不能近攻,不能有漏网之鱼,这到底教我如何做?
当年秦国位于西陇一带,若始皇合纵缔交、相举为一,首先定必从近处着手。从西出发,先北取赵,中取魏,南取韩,然后再进取燕、楚、齐。
设定稻草人不动,定置中方。
我站在西边,忽而有感道:“我站位为秦,草人为魏。若取草人,当是先攻赵。”一瞬过,我复感道:“可是,何处是赵国?我将如何取赵,然再取魏?”
倏忽间,计上心头。
围魏救赵。
定置此计,却反位来用。
围赵救魏。
对了,一言击中。
我大喜,赶忙摆设用具,准备尝试。使一根大麻绳,衔入雪内,将稻草人围成大圈。然后,趁此机会,拉圈锁环,勾住了稻草人的“腿脚”,不一时全部垂倒雪中。
“哈哈”大笑,我跳足欢喜道:“成功了!”一笑太过,忽然蹑足一顿,跌倒。

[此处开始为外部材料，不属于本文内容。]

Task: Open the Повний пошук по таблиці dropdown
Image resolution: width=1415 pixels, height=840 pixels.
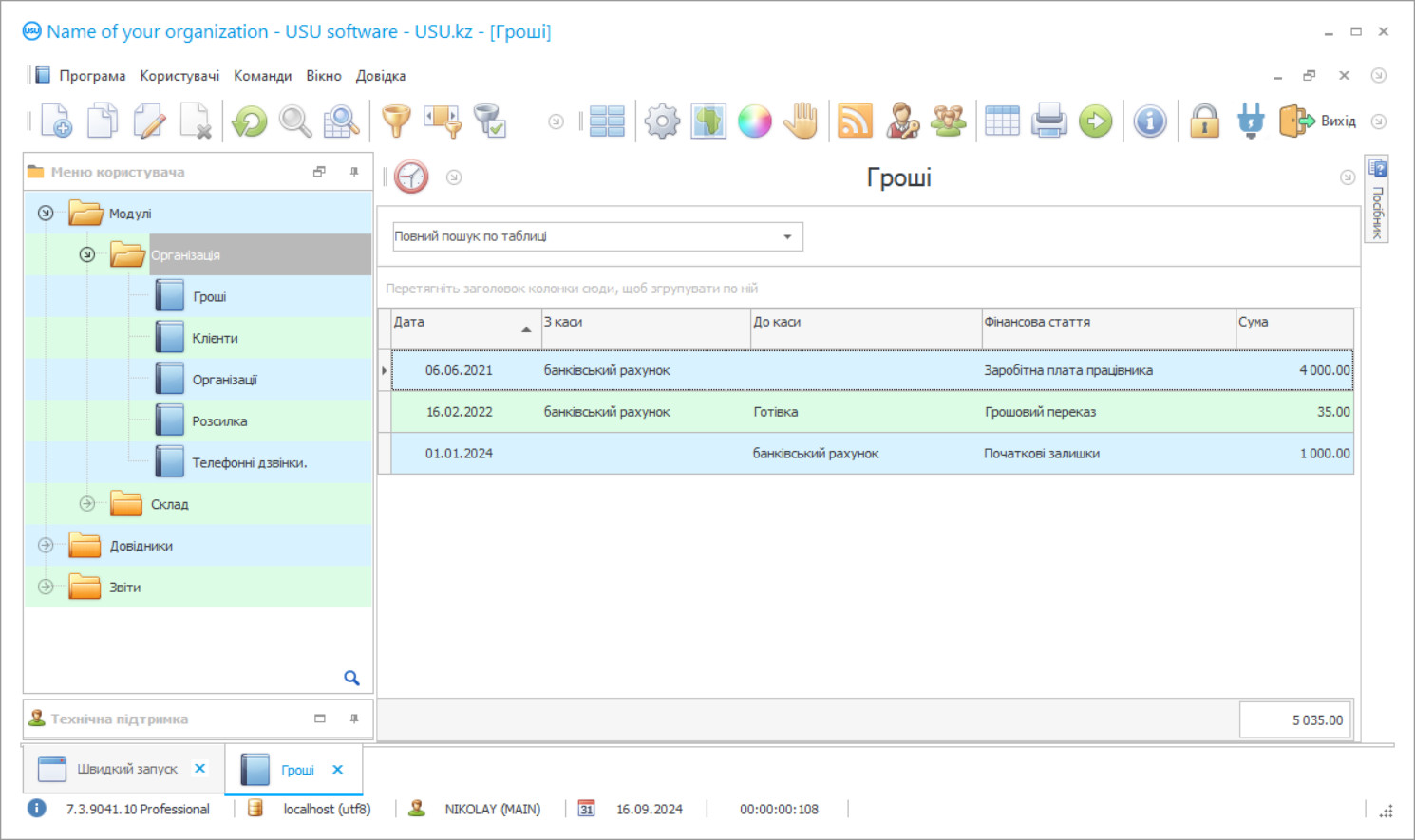Action: tap(787, 237)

雪水渗入下身的铠甲,沿内透进了衣裳中,冻得骨髓都在打颤发冷。
我霍然打起喷嚏,摸了摸通红的鼻子。慢慢站起,灵机转动,忽然想出了不妥之处。“不对呀!稻草人乃无声无气,我自然可以用绳圈中它们。若是变成了会动会跑的士兵,就另作别论的呐。”
一敲额头,痛恨自己的笨拙。
此法,失败。
不知良久,消去了大半时辰。
梆子悄悄地打起,雪下得密,把腾出一方的空地重新遮掩上厚厚的白雪。我把稻草人摆正,掸了惮身上的雪花。倏然,手掸到了腰间,碰触胁下挂着的弩箭胡禄。我呆怔地看着胡禄中的弩箭,想道:“当初也有人使弩,没有见效。”可是,我想的并不与他人的一般见识。

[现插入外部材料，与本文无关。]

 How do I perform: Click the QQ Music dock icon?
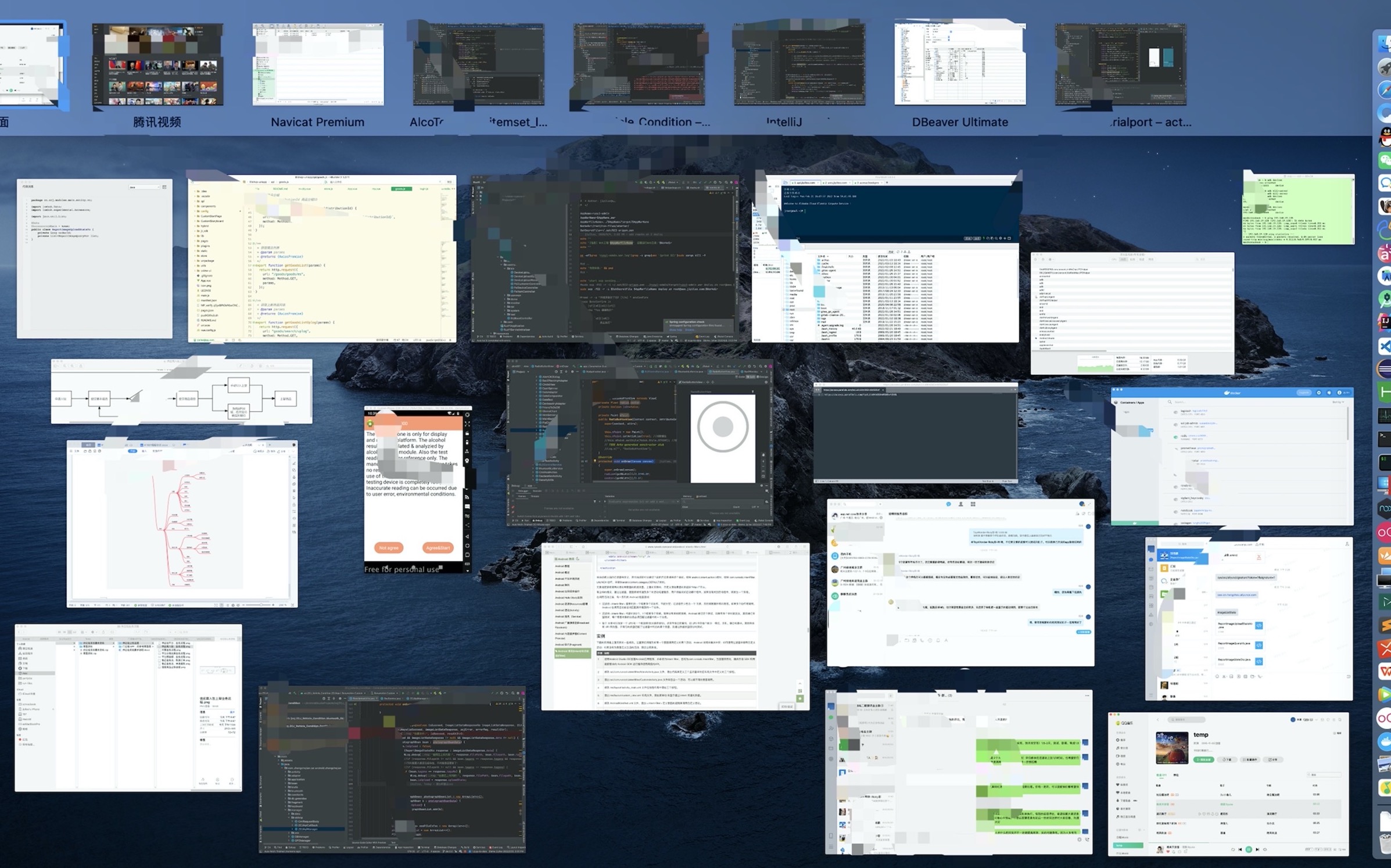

我寻来了四个连弩,把箭衔入。以稻草人为中心,把四个连弩各自埋在了四处角落。且后我又找了三根麻绳,把方才的第一根麻绳放于一起。把四条麻绳的一端与连弩相接,未几先将一根麻绳的另一端绑在一个连弩的箭尾,然把其余三根麻绳作出同样的举动。
大功告成,我暗自庆幸。
若果稻草人能动,它们即便可跑可逃,也无法走得出我设下的连弩麻绳阵。
蓄势待发,我一个箭步,从靴子内抽出匕首,割断了一根麻绳。一眨眼,连弩发射,镶嵌麻绳的箭霎时飞出,带着其余的箭一同进攻前方。赶忙地,我跑去另外的一处角落,割断麻绳。又转身,到别的角落割断麻绳。还有一处角落,我溜溜地飞奔,用力地使匕首割开了麻绳。
满怀欣喜,以为弩箭带绳能在一时间内交叠穿过。可惜,在我割断第二根麻绳时,第一个连弩发出的箭与麻绳已经穿过稻草人胸中。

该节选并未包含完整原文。